Ognuno potrà personalizzare le proprie bottiglie a Epernay, in base ai suoi gusti, se lo desidera. Un ricco Russo è gia pronto ad andare in Champagne, con il suo jet privato, pur di assicurarsi il prodotto.  ”E’ il primo champagne su misura”, dice orgogliosamente Patrick Ricard ben sapendo che dai concorrenti Veuve Cliquot e Moet et Chandon si stanno mordendo le mani per non averci pensato prima.

Questa è la nuova tendenza delle grandi case: buttarsi a capofitto nel settore del lusso e creare persino nuovi prodotti destinati ad essere prede ambitissime nei mercati internazionali. Basti pensare al caso del gruppo LVMH che detiene le grandi marche di champagne come Moet et Chandon, Veuve Cliquot, Krug, Hennessy e altre minori.

Con il prodotto di prestigio, il mondialmente conosciuto Dom Perignon, arriva ad avere circa il 50% di profitto per ogni bottiglia, che è enorme e spiega la guerra intorno a questi prodotti destinati al lusso. La LVMH è stata una delle prime a sbarazzarsi delle marche meno prestigiose, come Canard-Duchene, per puntare esclusivamente su marchi noti come Ruinart, Moet, Veuve Cliquot, Chateau Yquem, Krug, Glenmorangie.
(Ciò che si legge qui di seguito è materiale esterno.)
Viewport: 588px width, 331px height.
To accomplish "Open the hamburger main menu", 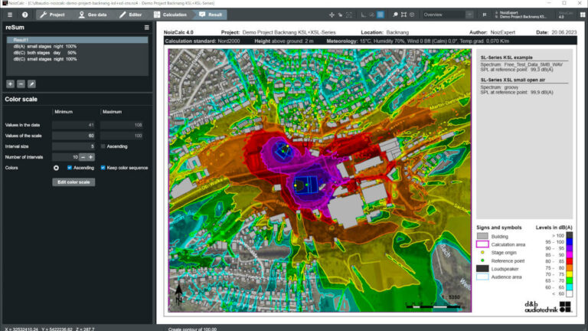I will [10, 15].
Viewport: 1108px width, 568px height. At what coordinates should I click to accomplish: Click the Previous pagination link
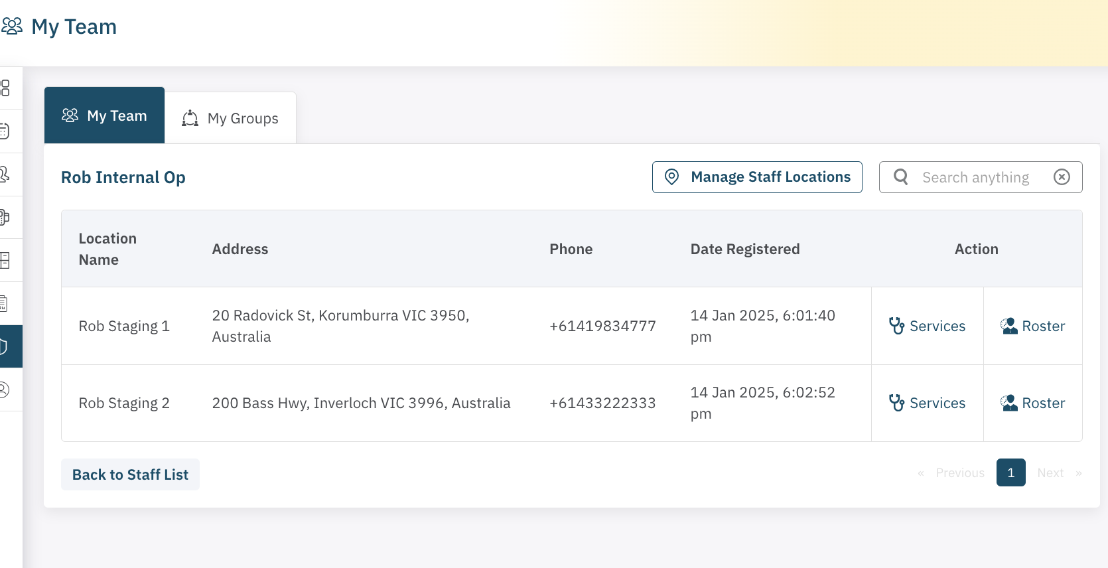[x=959, y=472]
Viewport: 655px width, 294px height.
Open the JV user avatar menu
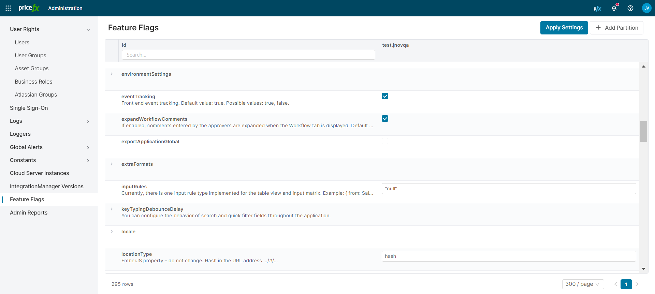pos(646,8)
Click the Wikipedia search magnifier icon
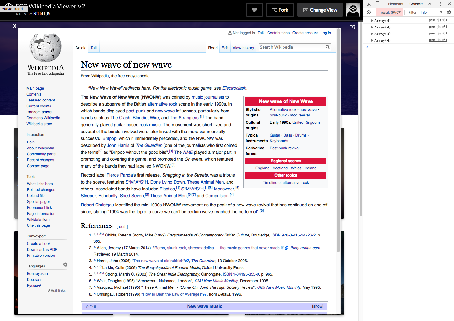 (327, 47)
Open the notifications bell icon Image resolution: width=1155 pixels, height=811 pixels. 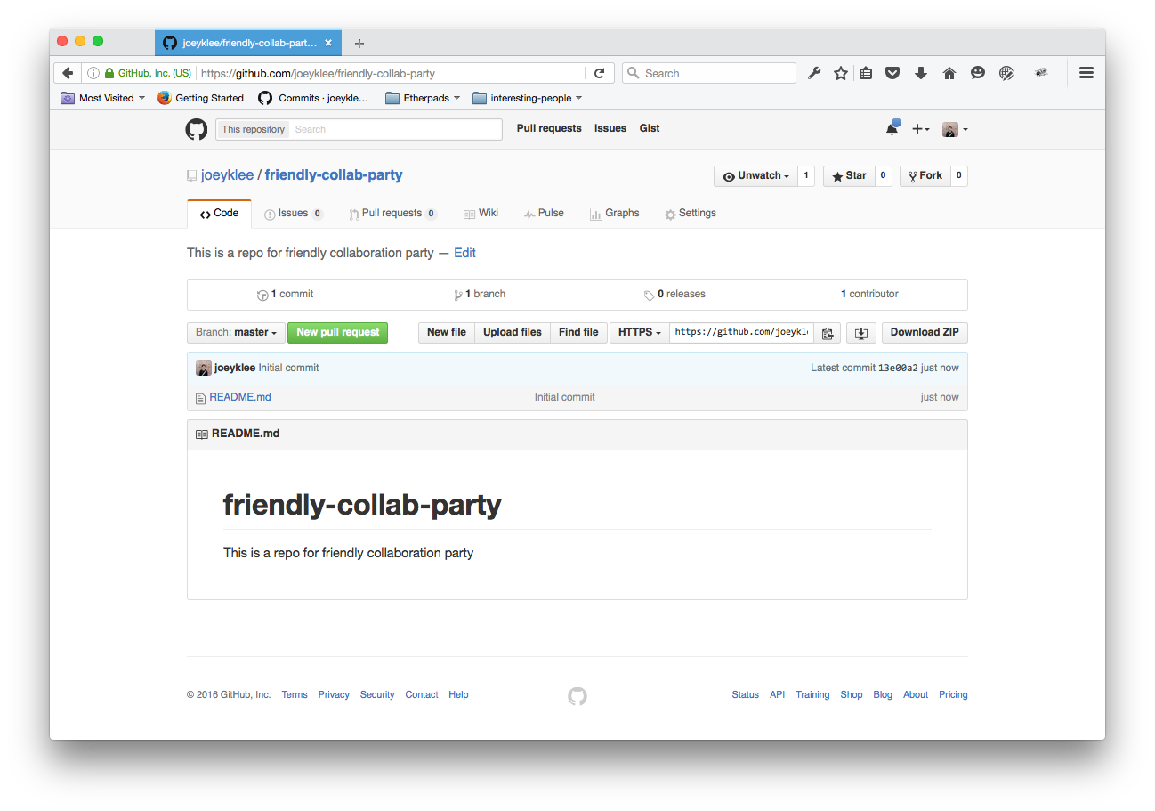pos(892,129)
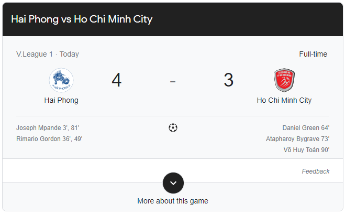345x215 pixels.
Task: Click the Ho Chi Minh City team name
Action: [284, 100]
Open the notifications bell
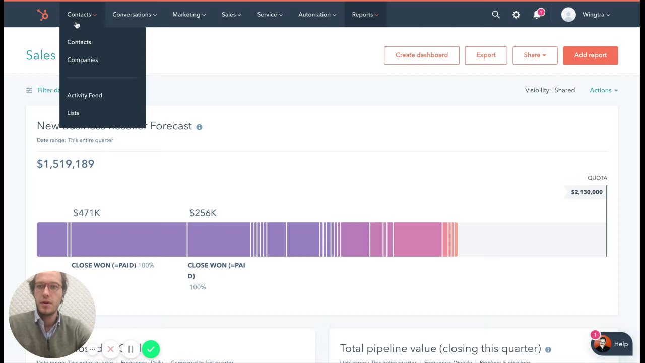645x363 pixels. pyautogui.click(x=537, y=15)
Altri gruppi, come Bacardi, hanno puntato sulle vodke di lusso comprando la Grey Goose e la famosa Absolut è stata venduta per circa 4 miliardi di euro, insieme alla sorella Stolychnaya (2 miliardi di euro) tutte e due comprate dal gruppo Pernod-Ricard.

Da qualche anno l’industria dei vini e spirituosi è passata da una offerta basata su prodotti di consumo a una strategia incentrata sui prodotti di lusso. Questo processo viene chiamato la “premiumisation” e, sembra un paradosso, ma più i prezzi sono elevati e più il prodotto si vende. In tutto il mondo si combatte l’alcolismo e ciò ha favorito il consumo di prodotti un po’ più esclusivi come un cocktail speciale, una coppa di champagne rosè ossia la qualità a scapito della quantità. Questa evoluzione sociale, maturata sopratutto nei mercati di Londra e New York, ha ispirato anche i giovani di Mosca e Shangai, nella loro sete di conquista sociale. L’atrattiva di queste marche ha permesso agli industriali di aumentare i prezzi regolarmente gonfiando cosi i loro profitti.